- Location
- Owaka, New Zealand
I think that chemicals are where the resilience wentBut have they? They've certianly made us all spend our time worrying about which one to use, how much of it, when to apply it, which sprayer to use, how to stay qualified, what records to keep etc quite apart form the time actualy doing the spraying. The same applies in many other areas of farming now.
You made the point earlier that you now have time to watch the cows graze and are noticing new things because of it. Well when 20 cows was a big herd the cowman would have spent quite a bit of time with the cows in the field and may have noticed those things anyway. We are now increasingly taught that our time should be spent in the office or applying the bought inputs that supposedly make the farm productive.....
Everything I used to believe was needed was actually losing us the ability to "hunker down" because there was a cost involved.

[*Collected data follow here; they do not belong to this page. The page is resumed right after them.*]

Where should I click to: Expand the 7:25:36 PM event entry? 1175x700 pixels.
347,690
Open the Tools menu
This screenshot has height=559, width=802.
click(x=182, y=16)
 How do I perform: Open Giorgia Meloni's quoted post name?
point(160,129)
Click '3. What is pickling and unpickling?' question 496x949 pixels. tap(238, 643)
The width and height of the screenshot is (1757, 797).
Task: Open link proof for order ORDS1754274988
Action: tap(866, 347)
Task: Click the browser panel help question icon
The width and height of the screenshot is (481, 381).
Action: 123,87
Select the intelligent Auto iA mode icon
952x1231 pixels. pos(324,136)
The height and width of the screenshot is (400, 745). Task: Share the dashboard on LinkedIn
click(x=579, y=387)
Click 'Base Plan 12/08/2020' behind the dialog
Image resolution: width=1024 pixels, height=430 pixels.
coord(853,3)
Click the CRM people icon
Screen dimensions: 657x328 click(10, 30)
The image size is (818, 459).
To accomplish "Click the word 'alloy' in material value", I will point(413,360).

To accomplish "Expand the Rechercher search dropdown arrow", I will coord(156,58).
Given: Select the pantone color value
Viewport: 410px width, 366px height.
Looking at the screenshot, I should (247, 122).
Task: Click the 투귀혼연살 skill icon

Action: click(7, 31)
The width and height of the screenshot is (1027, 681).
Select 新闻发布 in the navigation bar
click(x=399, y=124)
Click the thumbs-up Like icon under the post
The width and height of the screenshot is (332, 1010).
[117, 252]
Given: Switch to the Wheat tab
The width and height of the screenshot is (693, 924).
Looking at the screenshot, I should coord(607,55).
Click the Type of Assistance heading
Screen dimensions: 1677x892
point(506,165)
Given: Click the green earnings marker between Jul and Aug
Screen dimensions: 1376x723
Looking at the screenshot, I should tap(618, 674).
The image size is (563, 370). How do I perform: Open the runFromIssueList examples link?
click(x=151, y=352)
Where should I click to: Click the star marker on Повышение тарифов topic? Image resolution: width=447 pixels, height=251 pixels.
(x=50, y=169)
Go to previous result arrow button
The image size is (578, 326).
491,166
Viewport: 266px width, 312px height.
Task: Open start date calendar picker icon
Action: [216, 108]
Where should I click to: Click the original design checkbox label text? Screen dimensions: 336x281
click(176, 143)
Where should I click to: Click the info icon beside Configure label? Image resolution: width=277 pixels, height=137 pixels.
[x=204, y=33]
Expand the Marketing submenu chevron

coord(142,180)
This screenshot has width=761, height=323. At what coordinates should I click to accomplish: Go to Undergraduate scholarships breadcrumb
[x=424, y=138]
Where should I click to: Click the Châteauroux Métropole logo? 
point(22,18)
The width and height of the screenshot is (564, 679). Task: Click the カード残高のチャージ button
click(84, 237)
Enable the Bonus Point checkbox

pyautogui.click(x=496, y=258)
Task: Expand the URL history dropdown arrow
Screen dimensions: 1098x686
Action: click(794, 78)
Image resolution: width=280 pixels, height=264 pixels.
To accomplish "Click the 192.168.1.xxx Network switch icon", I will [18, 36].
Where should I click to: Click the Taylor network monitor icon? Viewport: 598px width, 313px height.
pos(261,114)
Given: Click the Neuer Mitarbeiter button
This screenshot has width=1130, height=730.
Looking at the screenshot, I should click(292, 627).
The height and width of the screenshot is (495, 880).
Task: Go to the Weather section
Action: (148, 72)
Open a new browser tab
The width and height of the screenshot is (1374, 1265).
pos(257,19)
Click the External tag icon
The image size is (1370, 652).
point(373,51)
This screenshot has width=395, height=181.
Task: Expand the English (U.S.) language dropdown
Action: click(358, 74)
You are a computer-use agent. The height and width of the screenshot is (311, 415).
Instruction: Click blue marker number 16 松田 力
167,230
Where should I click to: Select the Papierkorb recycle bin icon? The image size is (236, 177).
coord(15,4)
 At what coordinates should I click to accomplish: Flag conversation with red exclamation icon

Even topping, eh @Farmer Roy
]...And big herds... yeah, well I used to feed 4500 hinds in a morning, lots of bales, lots of slides in the Cruiser.. used to feed 750 hungry Jerseys on a multiple-shift high density system, but my pay-day-maker was too scared to let me put them in one big herd...[
Now that things have moved on and I actually get to sit on my pet plastic lid (I needed to put some wire in one of the fences that's been a wee bit tight and annoyed me for a year, so I took my 'pet lid' and be reflective and observant, I got present to just how much that there just wasn't time to see when my time was consumed by "getting it done"
things like
the gurus say we should waste grass to help keep the ground covered up, but then they also said we should grow upright grasses which don't give the groundcover that a diverse old pasture intrinsically has about it - so there's a cost and another cost because if you sit and just watch the cows then you see that they waste grass all on their own - drops out of their muzzle, they tread on it all, they go straight in and crap and then leave all around that, in more open grazing they lie on it and then get up and crap on some more before they eat
so there is no need to listen to gurus unless they tell you to do it they way nature designed it all to unfold.
Those wild herds wouldn't do a lap of Africa in 25 days if they were starving, so what are we thinking?